I did not know that. Thanks Alv, that's what I love about UT, I always learn something here.
 
What a shame that the fine lobby artwork in 2 Bloor West, contemporary with the brutalist-era building, was destroyed several years ago to make way for a shop selling tacky cut crystal souvenirs.

Until temporarily unfashionable brutalism is transformed, in the public consciousness, and is seen as an expression of an era where quality examples can be widely celebrated, such vandalism will continue I suppose.
 
borgos:

Don't quote me on this one, I could very well be wrong.

AoD
 
It's hard to pick one winner/loser for ugliest building in Toronto. There are much uglier buildings in other cities. To me, Toronto's problem is more of a blandness problem and a lack of attention to detail problem than sheer ugliness. What I do find ugly about parts of Toronto though is the incoherent streetscapes, the seemingly random developments that occurred with no thought given to the neighbourhood or context... the 'random buildings that just fell out of the sky' look. That's worse than individual buildings, IMO.

Amen to that comment. It's something I just cannot understand about N. American attitudes to the built environment around them (participants of this forum excluded, of course): if it's not simple inattention, or lack of ambition and knowledge, then people seem to think anything that goes beyond a utilitarian fulfillment of design objectives is simply irrelevant.

Sure, I must not exaggerate: for instance, the Toronto Public Library makes an effort to build or renovate libraries with some real attention to creating a good public library experience by hiring good architects (e.g. a small example: the forthcoming Pape Avenue library renovation shown on Hariri/Pontarini's web site).

But anyway, I'm glad to have found this forum where I can, I hope, become better informed about Toronto's urban development than in the last 20 years of living here.
 
Welcome insertrealname

There was an article in the Star (by Christopher Hume I believe) on the Toronto Public Library building renewal.

AoD
 
The tower at St.Clair/Bathurst/Vaughan posted by Archivist is not super pretty, but it's a nice place to live - big apts, and huge patios, plus a fantastic view if facing south.

Friends of mine used to live there.
 
the two buildings posted here...Bloor/Dundas and Bathurst/St Clair have for years received my vote as the two ugliest buildings in that order.
 
The best collection of ugly buildings probably has to be the Weston and Lawrence cluster.

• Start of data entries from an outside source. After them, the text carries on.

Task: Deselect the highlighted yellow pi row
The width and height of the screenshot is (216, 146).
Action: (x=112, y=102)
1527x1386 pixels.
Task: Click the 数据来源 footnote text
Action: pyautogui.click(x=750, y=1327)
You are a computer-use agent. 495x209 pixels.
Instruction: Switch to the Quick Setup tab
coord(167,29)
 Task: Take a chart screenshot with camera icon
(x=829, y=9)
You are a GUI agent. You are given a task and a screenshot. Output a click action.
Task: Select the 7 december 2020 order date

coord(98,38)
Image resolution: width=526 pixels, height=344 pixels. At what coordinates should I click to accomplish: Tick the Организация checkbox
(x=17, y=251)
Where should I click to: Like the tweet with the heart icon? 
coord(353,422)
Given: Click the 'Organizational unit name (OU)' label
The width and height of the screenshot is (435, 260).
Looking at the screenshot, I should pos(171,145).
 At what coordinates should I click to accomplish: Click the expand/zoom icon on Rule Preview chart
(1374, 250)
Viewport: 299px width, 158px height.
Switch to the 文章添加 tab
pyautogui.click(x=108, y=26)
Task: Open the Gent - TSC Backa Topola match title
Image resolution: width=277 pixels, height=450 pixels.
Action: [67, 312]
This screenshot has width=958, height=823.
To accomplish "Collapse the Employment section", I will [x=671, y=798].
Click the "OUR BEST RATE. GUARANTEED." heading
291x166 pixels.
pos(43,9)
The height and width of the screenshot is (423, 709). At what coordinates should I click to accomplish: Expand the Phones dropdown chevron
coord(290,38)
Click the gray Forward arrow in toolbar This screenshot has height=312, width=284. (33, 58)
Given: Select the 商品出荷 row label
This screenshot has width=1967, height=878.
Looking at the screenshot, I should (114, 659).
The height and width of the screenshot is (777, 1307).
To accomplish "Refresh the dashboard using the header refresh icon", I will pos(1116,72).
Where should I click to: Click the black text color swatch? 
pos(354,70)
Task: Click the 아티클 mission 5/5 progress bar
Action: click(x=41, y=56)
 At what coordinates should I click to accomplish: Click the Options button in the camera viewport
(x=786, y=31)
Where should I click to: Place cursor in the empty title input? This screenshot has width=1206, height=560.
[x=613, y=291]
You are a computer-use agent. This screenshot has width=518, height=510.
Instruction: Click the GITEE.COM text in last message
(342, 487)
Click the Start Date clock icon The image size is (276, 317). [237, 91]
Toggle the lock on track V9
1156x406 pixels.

There's a good number of the 1960s slabs+podium that are as bad as Vaughan/Bathurst, and they destroyed the town - otherwise, Weston would look more like Mimico or Long Branch.

And let's not forget one of the worst rental buildings, inside and out, at Dupont and Lansdowne.
 
Y'know, a day or two ago, something dawned on me about the oft-hated Sheraton Centre. Y'know the recent "fauxing" of the ground-floor "porte cochere" entrance? Well, I can live with that--but imagine if they well-meaningly tried that throughout the structure, i.e. if you think it's bad now, imagine it with a retro "extreme makeover".

Brutalism ain't bad, y'know...
 
On a bit of a tangent, I've long wanted to do a photo essay on the practice of fauxing of just a part of a building. Hotels are bad for this, like the very badly handled base of Sutton Place for instance, but one of my favourite examples is the Greekification of a small chunk of Metro Centre, which I always think is hilarious.
 
^From a purely aesthetic perspective I actually find something appealing about the look and shape of those parking structures.